Work required: Every line from the beginning of the records below up to the one holding "You are a computer-use agent. The" should be quoted exactly; leave out the rest.

Given data:
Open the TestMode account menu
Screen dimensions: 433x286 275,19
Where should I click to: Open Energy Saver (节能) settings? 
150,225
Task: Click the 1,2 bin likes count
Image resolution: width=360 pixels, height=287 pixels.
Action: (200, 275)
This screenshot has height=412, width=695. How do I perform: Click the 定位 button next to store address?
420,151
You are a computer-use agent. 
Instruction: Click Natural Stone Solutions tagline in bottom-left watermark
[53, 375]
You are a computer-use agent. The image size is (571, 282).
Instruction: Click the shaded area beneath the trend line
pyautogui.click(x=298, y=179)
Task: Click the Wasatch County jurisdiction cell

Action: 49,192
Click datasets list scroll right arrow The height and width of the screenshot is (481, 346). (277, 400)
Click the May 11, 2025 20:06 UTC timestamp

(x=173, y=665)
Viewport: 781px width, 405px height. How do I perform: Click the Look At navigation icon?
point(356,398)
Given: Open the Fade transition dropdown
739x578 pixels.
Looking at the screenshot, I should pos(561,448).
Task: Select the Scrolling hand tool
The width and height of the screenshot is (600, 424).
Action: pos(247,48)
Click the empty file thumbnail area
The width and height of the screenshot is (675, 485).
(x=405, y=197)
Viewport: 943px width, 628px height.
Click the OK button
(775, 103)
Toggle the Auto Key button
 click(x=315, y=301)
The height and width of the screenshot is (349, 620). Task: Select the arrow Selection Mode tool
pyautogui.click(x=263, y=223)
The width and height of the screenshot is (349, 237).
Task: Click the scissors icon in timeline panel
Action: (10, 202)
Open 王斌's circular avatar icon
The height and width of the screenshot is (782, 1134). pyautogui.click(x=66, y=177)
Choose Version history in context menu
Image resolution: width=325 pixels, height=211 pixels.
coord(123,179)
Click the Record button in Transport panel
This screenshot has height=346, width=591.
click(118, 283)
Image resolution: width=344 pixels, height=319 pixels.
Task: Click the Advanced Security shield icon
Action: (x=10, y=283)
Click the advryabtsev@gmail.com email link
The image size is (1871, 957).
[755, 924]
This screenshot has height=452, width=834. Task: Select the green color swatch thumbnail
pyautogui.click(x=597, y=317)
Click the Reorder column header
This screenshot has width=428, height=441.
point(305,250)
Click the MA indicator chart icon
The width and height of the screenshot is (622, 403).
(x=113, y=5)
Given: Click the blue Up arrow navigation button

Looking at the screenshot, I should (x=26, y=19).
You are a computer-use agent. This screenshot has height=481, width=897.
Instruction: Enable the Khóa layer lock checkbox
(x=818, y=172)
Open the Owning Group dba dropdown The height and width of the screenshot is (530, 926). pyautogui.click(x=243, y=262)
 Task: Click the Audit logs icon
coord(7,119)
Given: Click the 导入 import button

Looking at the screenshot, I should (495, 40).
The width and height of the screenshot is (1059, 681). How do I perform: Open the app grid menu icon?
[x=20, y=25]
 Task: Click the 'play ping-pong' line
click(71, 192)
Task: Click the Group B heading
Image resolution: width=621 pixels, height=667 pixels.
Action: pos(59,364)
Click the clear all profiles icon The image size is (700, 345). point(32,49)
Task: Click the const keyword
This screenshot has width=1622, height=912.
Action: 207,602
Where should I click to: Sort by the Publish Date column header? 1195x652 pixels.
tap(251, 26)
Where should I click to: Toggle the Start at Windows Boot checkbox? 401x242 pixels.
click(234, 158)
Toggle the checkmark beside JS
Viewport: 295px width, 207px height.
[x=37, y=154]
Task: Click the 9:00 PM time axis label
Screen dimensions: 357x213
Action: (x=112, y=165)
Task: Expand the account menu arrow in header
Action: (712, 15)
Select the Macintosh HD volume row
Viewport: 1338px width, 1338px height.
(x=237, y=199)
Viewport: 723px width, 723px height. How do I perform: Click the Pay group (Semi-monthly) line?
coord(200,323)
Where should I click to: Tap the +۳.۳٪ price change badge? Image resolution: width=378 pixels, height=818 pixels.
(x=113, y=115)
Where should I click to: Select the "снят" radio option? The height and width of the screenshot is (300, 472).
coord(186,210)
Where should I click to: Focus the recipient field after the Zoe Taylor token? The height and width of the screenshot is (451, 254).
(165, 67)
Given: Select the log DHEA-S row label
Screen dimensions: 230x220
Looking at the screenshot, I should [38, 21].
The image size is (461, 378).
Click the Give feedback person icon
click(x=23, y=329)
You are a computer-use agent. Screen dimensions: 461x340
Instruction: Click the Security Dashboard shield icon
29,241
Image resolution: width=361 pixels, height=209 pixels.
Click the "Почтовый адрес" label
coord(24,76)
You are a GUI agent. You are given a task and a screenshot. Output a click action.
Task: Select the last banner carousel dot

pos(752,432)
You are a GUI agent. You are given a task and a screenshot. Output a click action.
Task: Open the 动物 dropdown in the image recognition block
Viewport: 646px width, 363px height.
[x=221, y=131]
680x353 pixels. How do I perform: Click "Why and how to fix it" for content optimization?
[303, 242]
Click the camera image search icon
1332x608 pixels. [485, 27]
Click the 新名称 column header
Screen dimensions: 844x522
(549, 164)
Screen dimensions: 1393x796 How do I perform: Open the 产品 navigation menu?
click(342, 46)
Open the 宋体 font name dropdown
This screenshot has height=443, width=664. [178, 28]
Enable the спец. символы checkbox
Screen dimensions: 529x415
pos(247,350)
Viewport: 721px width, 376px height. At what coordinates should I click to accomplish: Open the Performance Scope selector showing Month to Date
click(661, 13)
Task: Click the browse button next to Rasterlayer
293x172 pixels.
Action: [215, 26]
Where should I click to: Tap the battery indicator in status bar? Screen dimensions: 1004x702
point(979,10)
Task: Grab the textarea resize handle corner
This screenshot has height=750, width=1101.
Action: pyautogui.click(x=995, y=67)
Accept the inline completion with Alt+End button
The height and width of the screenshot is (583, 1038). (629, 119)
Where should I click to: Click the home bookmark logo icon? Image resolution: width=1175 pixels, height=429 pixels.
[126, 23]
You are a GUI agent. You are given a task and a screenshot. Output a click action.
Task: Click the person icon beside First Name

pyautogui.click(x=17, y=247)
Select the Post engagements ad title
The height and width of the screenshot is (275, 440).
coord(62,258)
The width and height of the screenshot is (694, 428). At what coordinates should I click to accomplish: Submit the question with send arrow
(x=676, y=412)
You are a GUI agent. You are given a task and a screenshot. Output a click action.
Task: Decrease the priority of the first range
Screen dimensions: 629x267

Response to the task:
Open the TestMode account menu
Screen dimensions: 433x286 275,19
Where should I click to: Open Energy Saver (节能) settings? 
150,225
Task: Click the 1,2 bin likes count
Image resolution: width=360 pixels, height=287 pixels.
Action: (200, 275)
This screenshot has height=412, width=695. How do I perform: Click the 定位 button next to store address?
420,151
You are a computer-use agent. 
Instruction: Click Natural Stone Solutions tagline in bottom-left watermark
[53, 375]
You are a computer-use agent. The image size is (571, 282).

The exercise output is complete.